**EXTRACTED TEXT**

BEGIN

BCS National Championship Game
Glendale, Arizona
Auburn versus Oregon
Auburn -3
The BCS National Championship Game seems likely to be a high-scoring affair. I think it will be pretty high-scoring, but with the amount of time off since these teams last played (37 days between games for both teams), I think we could be in for a slow start with a lot of offensive misfires. Once the games gets settled though, we should be in for a treat. Oregon boasted the top-ranked offense in the Pac-10, and also featured a solid defense (3rd in the conference). The Ducks only played in one game decided by a single score, their skin of the teeth 15-13 win over Cal. Their other 11 wins all came by at least 11 points. On the other sideline, the Tigers from Auburn finished second in the SEC on offense (behind Arkansas) and a disappointing 7th on defense. Unlike Oregon, seemingly every game, particularly early was an adventure for Auburn. 5 of their first 8 wins (and 5 of their first 6 against BCS conference teams) came by 8 points ore fewer, with 3 decided by a field goal. The Tigers appeared to get things rolling down the stretch, as their only close win in their final 5 games was the great comeback over Alabama (won by a single point). Can Oregon stop the SEC's run of 4 straight BCS championships? They certainly have a good a chance as anyone, but if you forced me to make a pick here, it would probably be Auburn.

END

**DATA EXTRACT**
BEGIN

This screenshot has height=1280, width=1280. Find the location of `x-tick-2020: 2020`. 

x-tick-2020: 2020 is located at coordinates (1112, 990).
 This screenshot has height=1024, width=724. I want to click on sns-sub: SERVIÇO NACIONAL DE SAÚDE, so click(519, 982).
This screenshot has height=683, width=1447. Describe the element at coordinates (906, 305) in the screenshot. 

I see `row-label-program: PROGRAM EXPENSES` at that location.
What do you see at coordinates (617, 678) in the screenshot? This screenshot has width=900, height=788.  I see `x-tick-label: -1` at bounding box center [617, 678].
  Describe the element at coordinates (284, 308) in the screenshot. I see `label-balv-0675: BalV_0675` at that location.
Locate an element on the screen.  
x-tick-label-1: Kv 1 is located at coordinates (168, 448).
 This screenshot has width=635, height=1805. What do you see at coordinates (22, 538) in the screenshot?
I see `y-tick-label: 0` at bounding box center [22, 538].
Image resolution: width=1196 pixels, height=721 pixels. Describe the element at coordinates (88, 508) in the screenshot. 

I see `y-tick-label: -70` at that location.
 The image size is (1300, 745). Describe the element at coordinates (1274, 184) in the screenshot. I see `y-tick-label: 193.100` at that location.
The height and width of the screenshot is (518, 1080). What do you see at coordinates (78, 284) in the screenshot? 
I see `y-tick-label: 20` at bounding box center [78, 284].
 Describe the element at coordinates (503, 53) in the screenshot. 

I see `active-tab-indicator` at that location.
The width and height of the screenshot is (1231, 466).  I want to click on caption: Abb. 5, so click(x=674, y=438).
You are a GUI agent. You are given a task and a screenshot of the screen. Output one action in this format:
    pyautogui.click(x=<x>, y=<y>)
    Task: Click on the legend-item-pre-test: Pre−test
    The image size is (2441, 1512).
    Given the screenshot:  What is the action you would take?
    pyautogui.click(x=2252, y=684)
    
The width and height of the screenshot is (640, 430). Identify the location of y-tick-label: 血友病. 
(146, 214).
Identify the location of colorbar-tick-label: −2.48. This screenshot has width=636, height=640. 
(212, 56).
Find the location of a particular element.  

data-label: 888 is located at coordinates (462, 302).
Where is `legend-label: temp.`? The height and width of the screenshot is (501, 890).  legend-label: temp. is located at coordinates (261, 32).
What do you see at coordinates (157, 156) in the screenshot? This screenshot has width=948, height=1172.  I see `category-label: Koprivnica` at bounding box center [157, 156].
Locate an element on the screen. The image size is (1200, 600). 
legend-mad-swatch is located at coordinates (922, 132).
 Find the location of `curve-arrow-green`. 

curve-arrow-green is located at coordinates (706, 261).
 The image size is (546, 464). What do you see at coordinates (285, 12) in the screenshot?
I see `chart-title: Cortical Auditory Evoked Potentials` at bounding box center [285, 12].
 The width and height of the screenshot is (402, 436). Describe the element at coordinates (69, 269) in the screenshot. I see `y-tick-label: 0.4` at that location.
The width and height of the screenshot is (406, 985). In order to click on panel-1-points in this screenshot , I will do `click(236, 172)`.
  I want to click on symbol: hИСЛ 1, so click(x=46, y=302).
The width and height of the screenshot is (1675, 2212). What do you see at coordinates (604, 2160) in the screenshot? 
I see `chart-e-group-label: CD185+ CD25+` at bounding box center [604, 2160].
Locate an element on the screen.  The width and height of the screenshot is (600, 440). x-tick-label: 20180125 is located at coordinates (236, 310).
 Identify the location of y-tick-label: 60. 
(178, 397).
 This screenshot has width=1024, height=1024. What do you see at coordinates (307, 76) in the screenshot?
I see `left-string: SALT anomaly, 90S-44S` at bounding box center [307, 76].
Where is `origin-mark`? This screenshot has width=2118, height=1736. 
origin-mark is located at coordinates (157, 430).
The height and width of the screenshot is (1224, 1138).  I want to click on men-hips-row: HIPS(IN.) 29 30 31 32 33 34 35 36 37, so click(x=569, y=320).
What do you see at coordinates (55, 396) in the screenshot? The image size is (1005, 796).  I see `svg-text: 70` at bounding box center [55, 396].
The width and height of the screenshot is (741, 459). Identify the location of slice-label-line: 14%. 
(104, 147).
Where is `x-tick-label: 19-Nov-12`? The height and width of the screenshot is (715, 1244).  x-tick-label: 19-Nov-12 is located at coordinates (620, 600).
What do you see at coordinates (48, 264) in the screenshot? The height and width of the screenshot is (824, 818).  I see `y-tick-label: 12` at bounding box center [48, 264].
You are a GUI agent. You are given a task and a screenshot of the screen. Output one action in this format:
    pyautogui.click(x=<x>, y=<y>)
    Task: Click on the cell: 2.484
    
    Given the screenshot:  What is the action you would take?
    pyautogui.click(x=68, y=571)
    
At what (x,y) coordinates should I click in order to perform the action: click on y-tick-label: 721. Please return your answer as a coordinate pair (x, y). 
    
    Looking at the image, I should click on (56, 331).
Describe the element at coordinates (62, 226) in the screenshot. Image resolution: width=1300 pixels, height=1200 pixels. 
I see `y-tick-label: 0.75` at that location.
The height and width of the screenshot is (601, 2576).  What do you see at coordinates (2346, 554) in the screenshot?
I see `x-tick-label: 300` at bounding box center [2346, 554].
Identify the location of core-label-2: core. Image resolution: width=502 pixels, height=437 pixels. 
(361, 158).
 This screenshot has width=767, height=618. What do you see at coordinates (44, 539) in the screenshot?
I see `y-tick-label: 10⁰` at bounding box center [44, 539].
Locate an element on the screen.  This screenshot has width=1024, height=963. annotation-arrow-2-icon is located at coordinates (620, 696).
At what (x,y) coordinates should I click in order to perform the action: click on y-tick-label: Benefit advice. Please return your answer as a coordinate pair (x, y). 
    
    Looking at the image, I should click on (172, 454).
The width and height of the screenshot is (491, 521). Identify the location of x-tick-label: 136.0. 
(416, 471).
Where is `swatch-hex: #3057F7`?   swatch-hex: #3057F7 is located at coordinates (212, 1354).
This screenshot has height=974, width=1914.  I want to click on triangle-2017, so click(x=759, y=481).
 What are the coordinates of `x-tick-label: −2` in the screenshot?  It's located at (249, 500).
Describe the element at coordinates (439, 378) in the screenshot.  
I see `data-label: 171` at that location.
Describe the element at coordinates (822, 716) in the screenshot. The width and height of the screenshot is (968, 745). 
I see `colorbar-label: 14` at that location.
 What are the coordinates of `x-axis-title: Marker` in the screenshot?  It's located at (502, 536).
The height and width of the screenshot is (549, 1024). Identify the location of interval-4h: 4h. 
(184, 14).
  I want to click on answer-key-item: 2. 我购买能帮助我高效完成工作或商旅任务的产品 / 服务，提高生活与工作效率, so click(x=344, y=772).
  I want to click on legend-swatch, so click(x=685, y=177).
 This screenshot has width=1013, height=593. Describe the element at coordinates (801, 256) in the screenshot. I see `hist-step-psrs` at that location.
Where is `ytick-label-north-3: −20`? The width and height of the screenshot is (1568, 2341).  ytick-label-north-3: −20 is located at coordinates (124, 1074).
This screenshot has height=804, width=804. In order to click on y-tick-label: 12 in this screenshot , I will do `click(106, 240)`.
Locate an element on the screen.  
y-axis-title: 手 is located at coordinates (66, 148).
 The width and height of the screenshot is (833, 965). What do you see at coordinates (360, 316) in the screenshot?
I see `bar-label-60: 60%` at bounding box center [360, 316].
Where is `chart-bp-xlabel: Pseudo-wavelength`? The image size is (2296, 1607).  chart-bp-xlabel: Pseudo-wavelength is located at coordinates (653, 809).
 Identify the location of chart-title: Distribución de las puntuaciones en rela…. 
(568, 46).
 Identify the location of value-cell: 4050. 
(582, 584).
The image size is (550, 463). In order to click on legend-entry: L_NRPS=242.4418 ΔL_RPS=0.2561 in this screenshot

END

**ASSIGNMENT 1**
According to the championship game preview, what was the score of Oregon's win over Cal?
**ASSIGNMENT 2**
From the records, copy out word for word the part that opens with the line containing "The width and height of the screenshot is (406, 985)." and closes with the line containing "I want to click on symbol: hИСЛ", including both of those lines.
The records are unrelated to the championship game preview.

**YOUR RESPONSE 1**
15-13

**YOUR RESPONSE 2**
The width and height of the screenshot is (406, 985). In order to click on panel-1-points in this screenshot , I will do `click(236, 172)`.
  I want to click on symbol: hИСЛ 1, so click(x=46, y=302).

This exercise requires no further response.